Pixel coordinate grounding data:
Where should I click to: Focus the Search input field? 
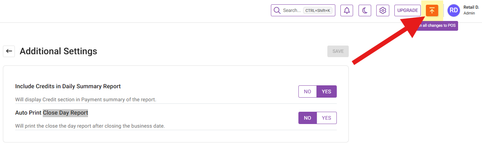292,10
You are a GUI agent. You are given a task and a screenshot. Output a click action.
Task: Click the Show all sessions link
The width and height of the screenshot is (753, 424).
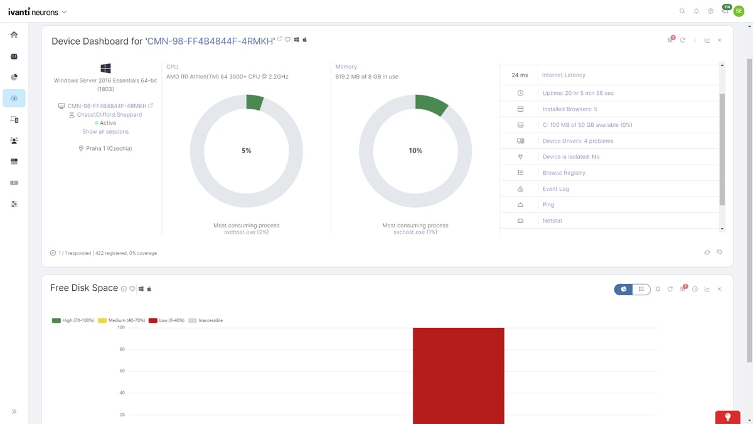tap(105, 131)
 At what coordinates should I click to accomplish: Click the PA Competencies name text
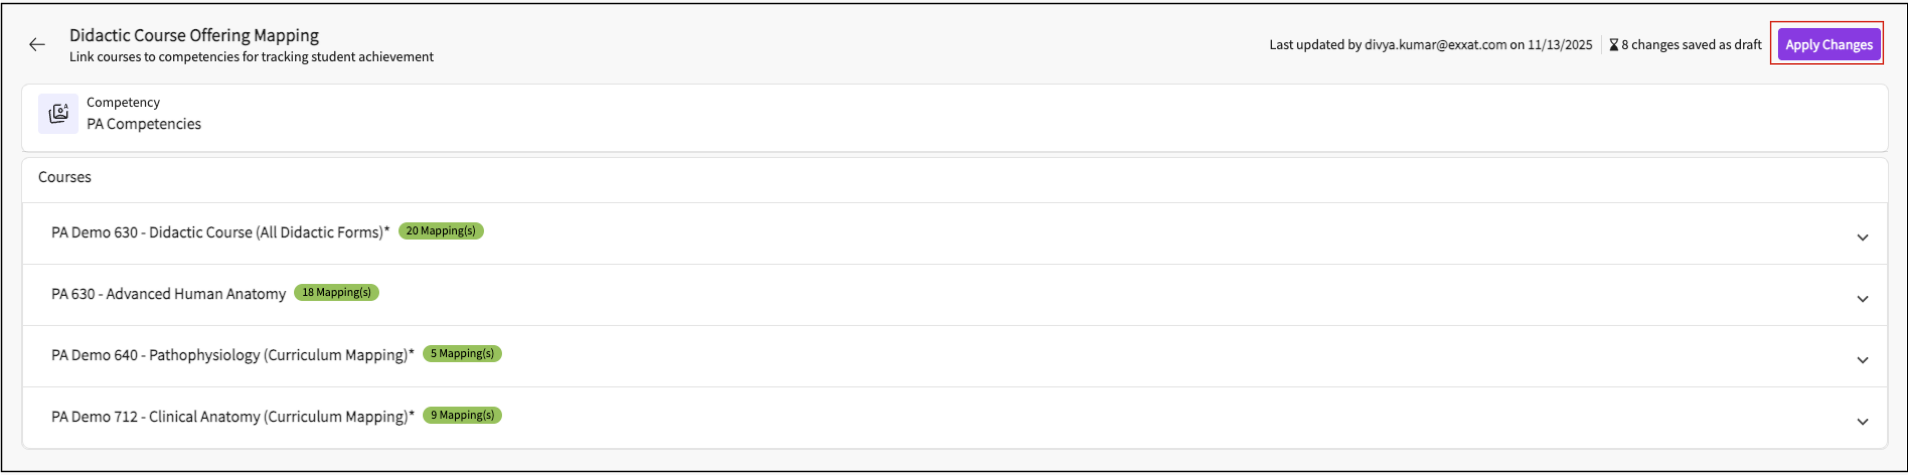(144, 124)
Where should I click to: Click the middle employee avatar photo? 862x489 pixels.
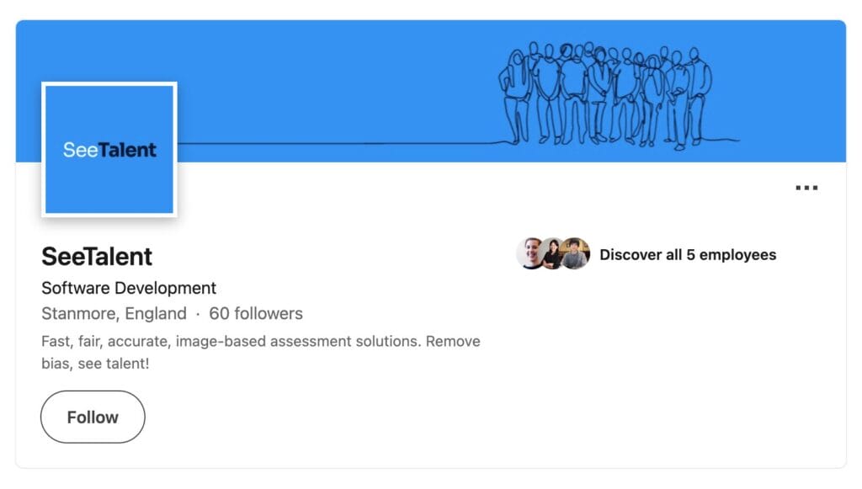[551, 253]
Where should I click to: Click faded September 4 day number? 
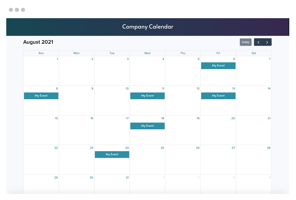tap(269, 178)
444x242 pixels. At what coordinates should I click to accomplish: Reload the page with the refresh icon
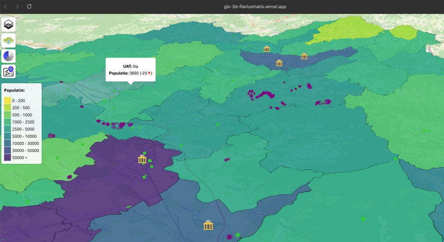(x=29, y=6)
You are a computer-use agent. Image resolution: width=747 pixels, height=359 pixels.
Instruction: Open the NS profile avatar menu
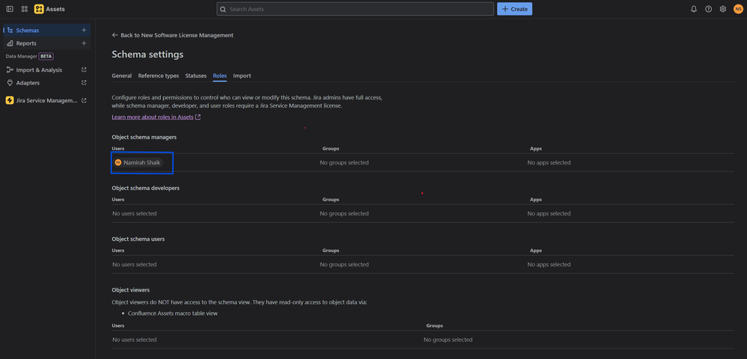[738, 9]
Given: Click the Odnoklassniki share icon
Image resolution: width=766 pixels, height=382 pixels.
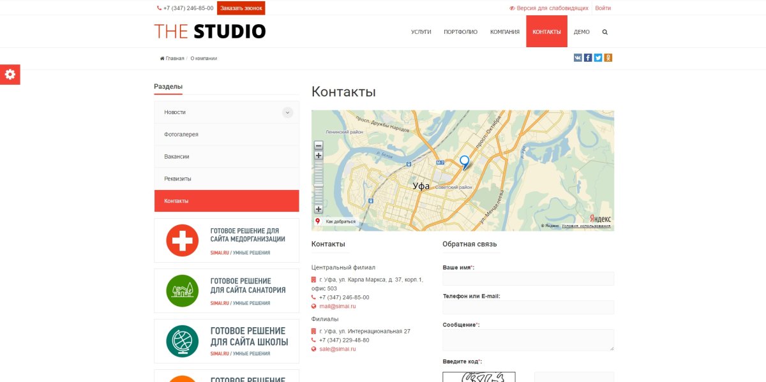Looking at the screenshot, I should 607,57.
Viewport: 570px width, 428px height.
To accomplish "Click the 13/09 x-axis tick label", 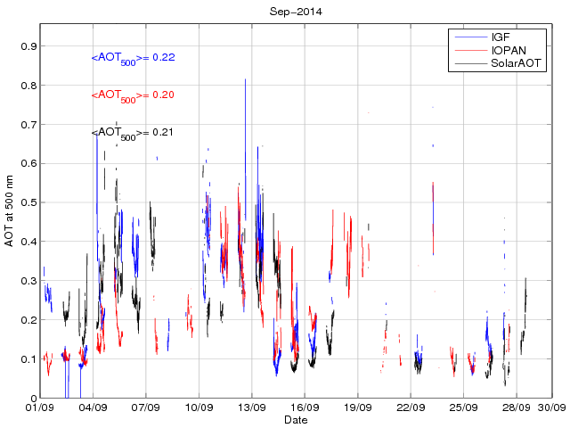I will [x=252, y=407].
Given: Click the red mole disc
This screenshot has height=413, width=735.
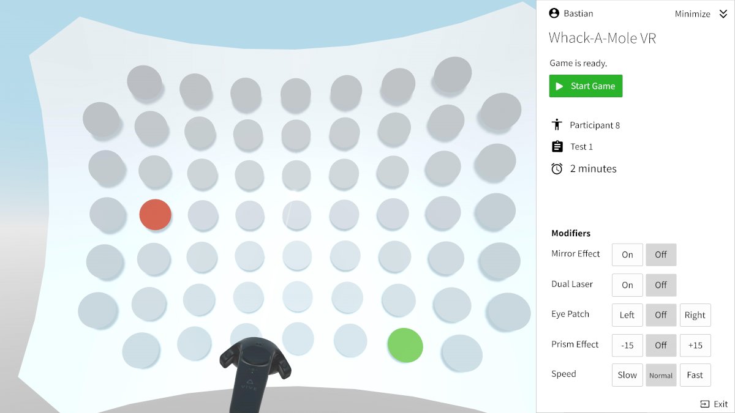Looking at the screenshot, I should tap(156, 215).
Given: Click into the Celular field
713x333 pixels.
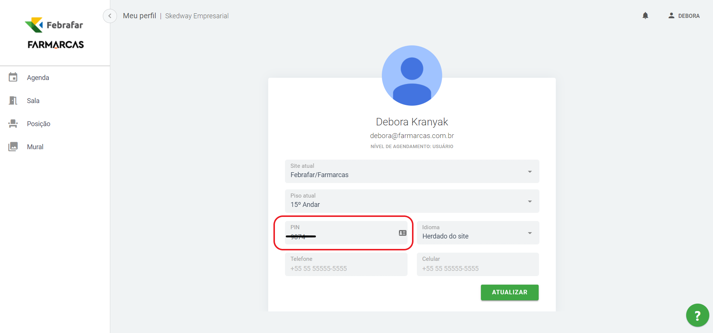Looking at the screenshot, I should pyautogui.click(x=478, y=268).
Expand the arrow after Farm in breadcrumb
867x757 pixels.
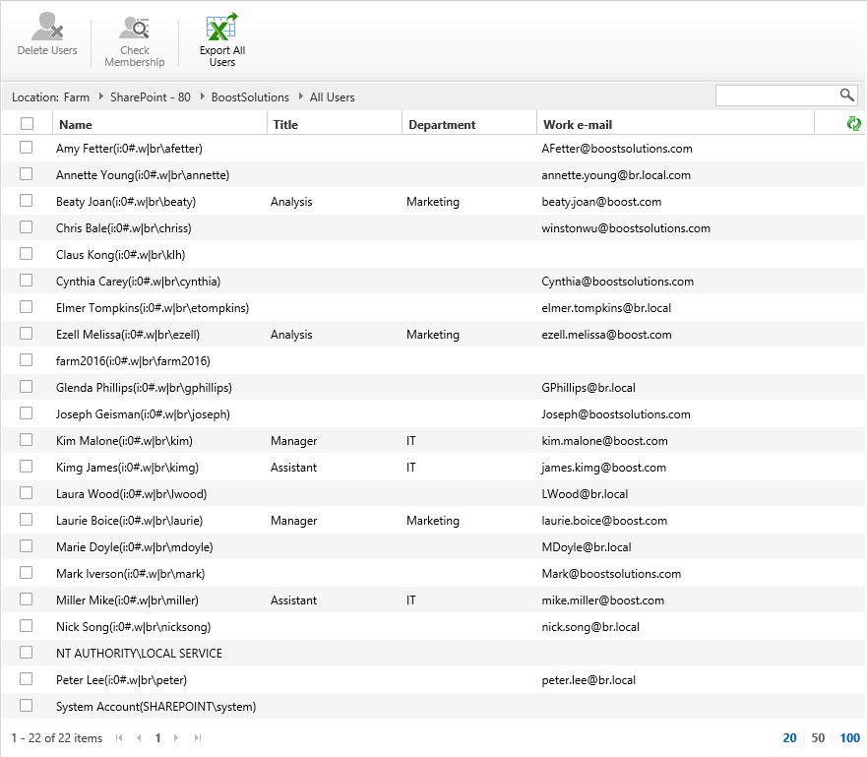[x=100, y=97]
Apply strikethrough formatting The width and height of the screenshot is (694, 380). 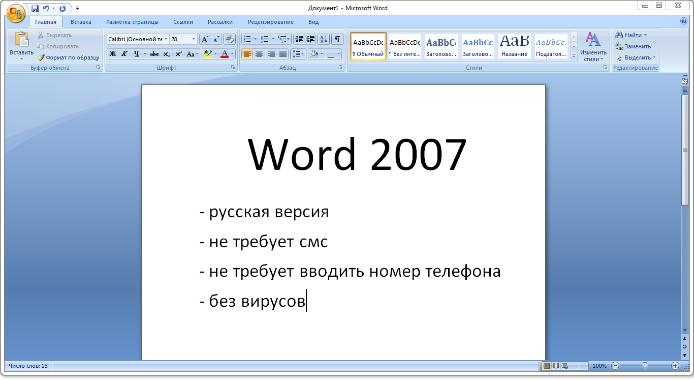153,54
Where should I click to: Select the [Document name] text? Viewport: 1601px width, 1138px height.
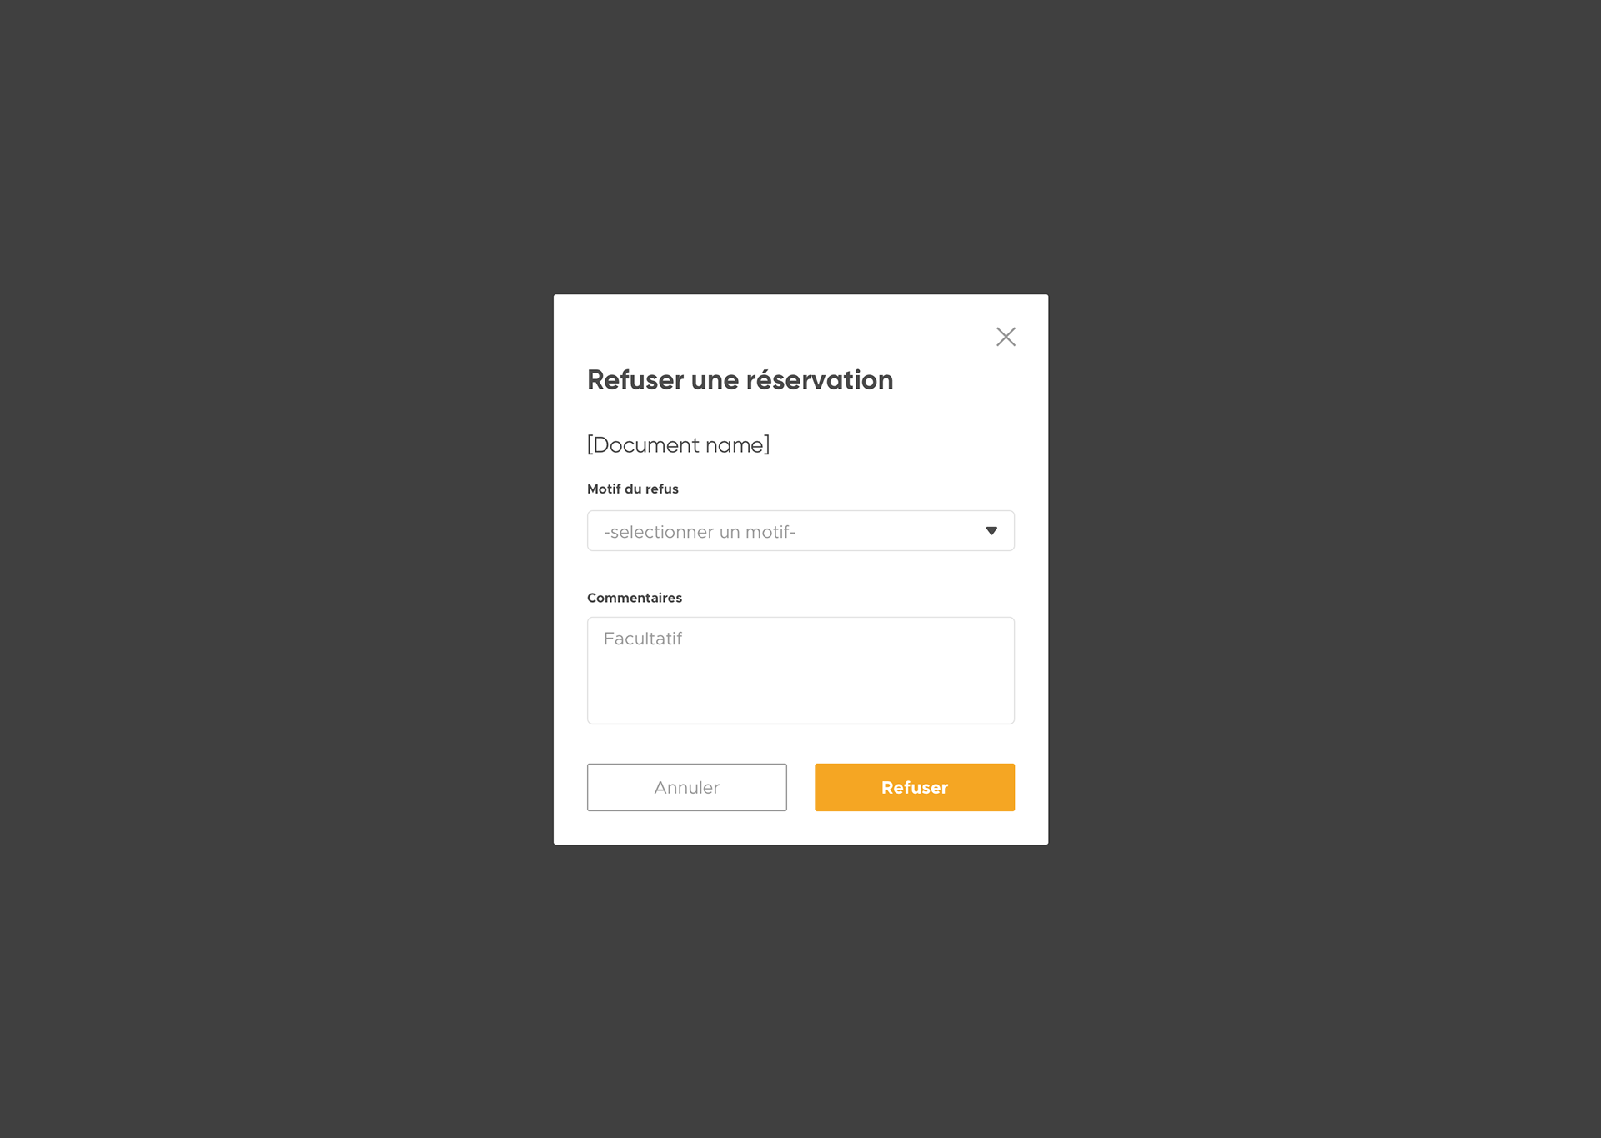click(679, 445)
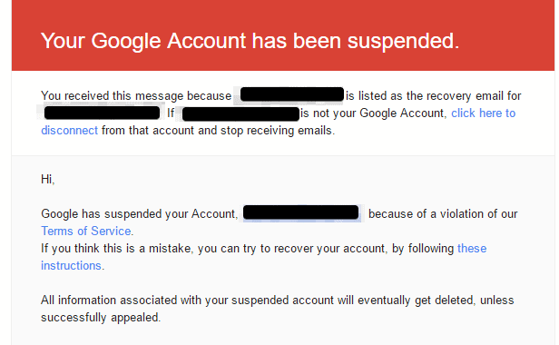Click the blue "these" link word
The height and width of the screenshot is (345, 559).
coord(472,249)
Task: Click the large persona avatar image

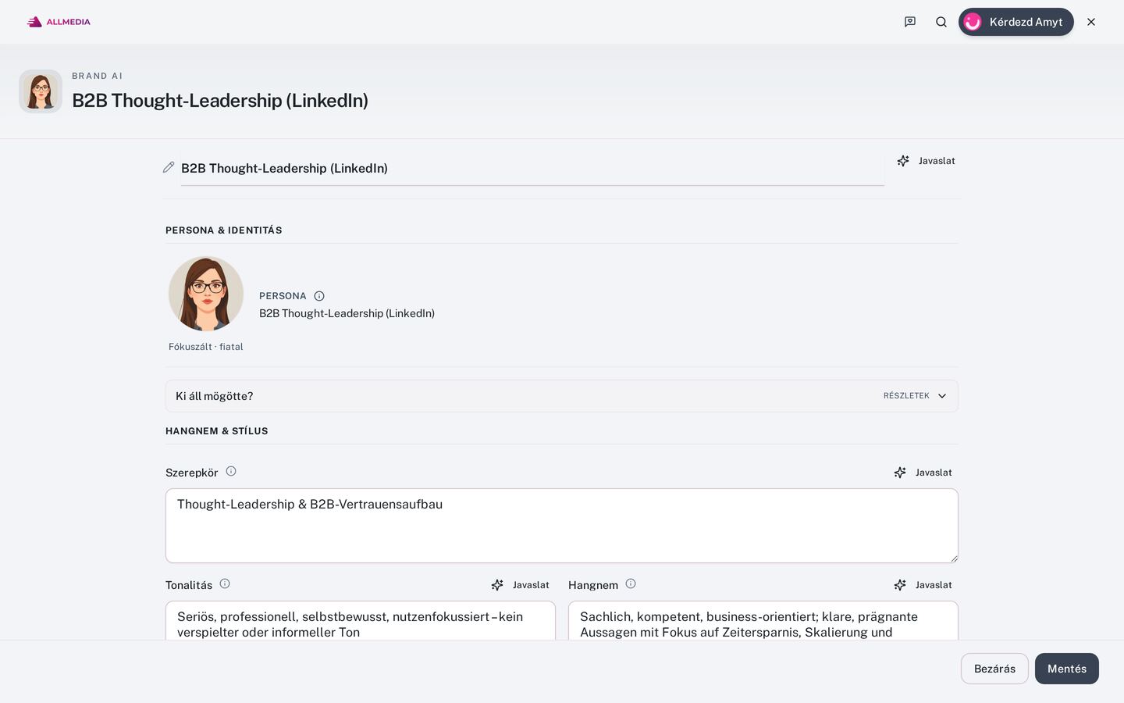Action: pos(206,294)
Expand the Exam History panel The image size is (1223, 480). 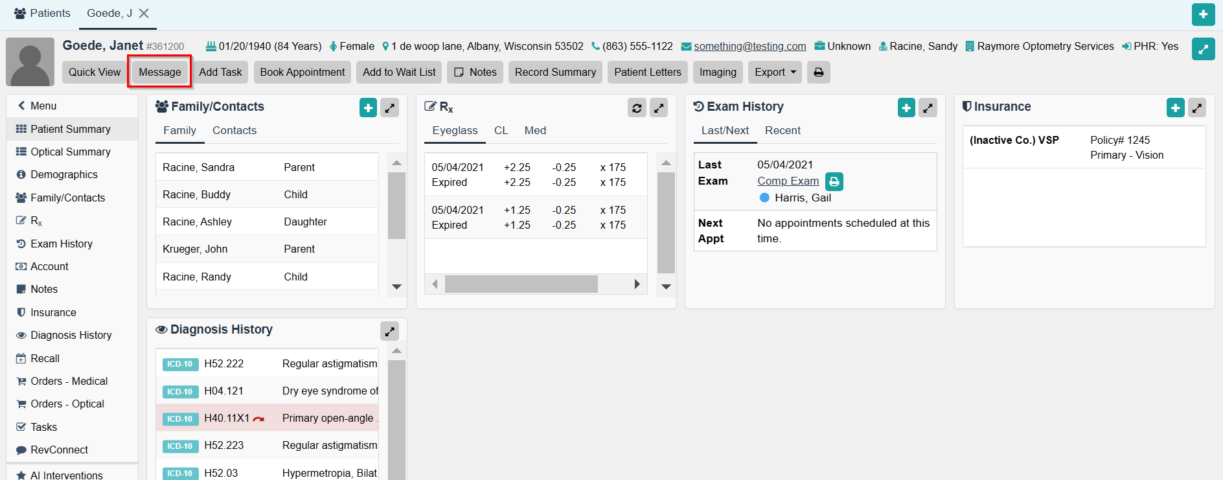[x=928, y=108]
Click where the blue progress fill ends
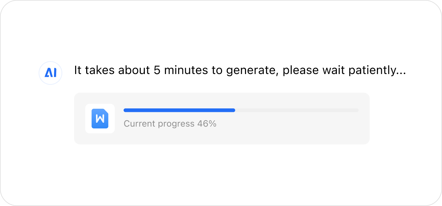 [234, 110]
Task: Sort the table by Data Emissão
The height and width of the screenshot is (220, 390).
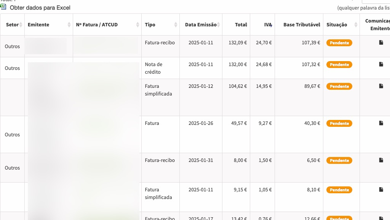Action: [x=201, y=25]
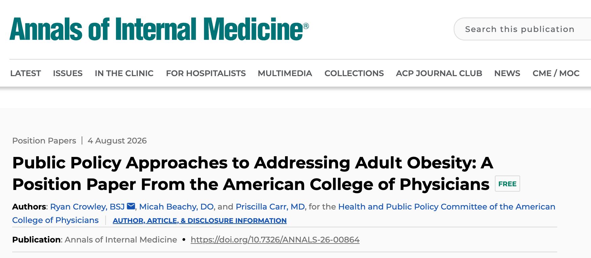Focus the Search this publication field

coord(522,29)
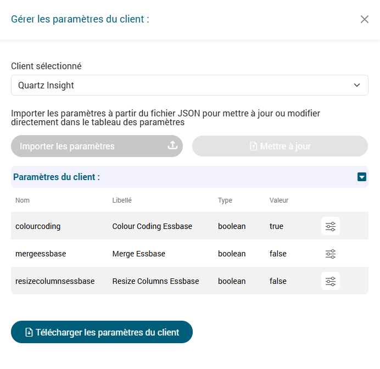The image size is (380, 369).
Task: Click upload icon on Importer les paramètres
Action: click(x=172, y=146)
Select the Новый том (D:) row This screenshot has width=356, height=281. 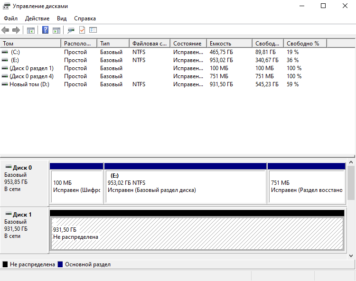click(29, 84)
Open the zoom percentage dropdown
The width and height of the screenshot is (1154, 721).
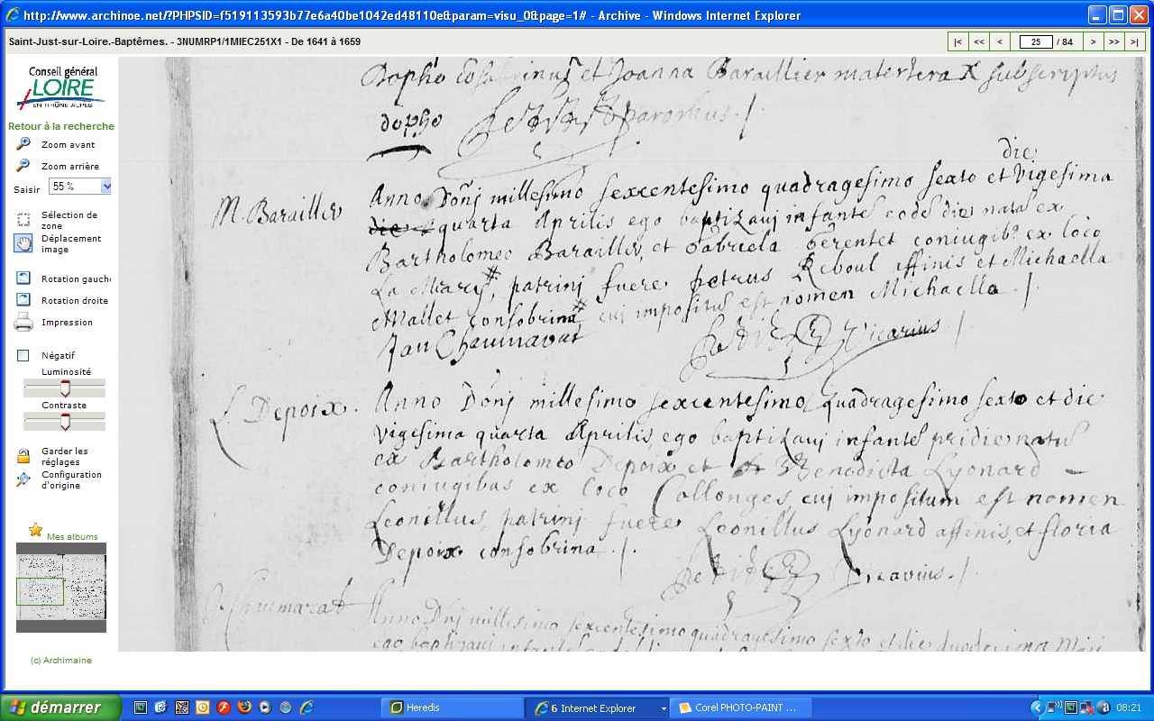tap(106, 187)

__YOUR GOAL__. Working from the data above, repeat exactly, and only, the lines that begin at the line containing "Task: Click the Show all sessions link" and stop after the line containing "You are a computer-use"; pictures are not copied.

__YOUR SOLUTION__.
Task: Click the Show all sessions link
The width and height of the screenshot is (753, 424).
tap(105, 131)
 At what coordinates should I click to accomplish: Click the PA Competencies name text
(144, 124)
Where should I click to: Click the middle employee avatar photo? 862x489 pixels.
[551, 253]
Where should I click to: Click faded September 4 day number? 
tap(269, 178)
444x242 pixels. At what coordinates should I click to accomplish: Reload the page with the refresh icon
(x=29, y=6)
You are a computer-use agent. Image resolution: width=747 pixels, height=359 pixels.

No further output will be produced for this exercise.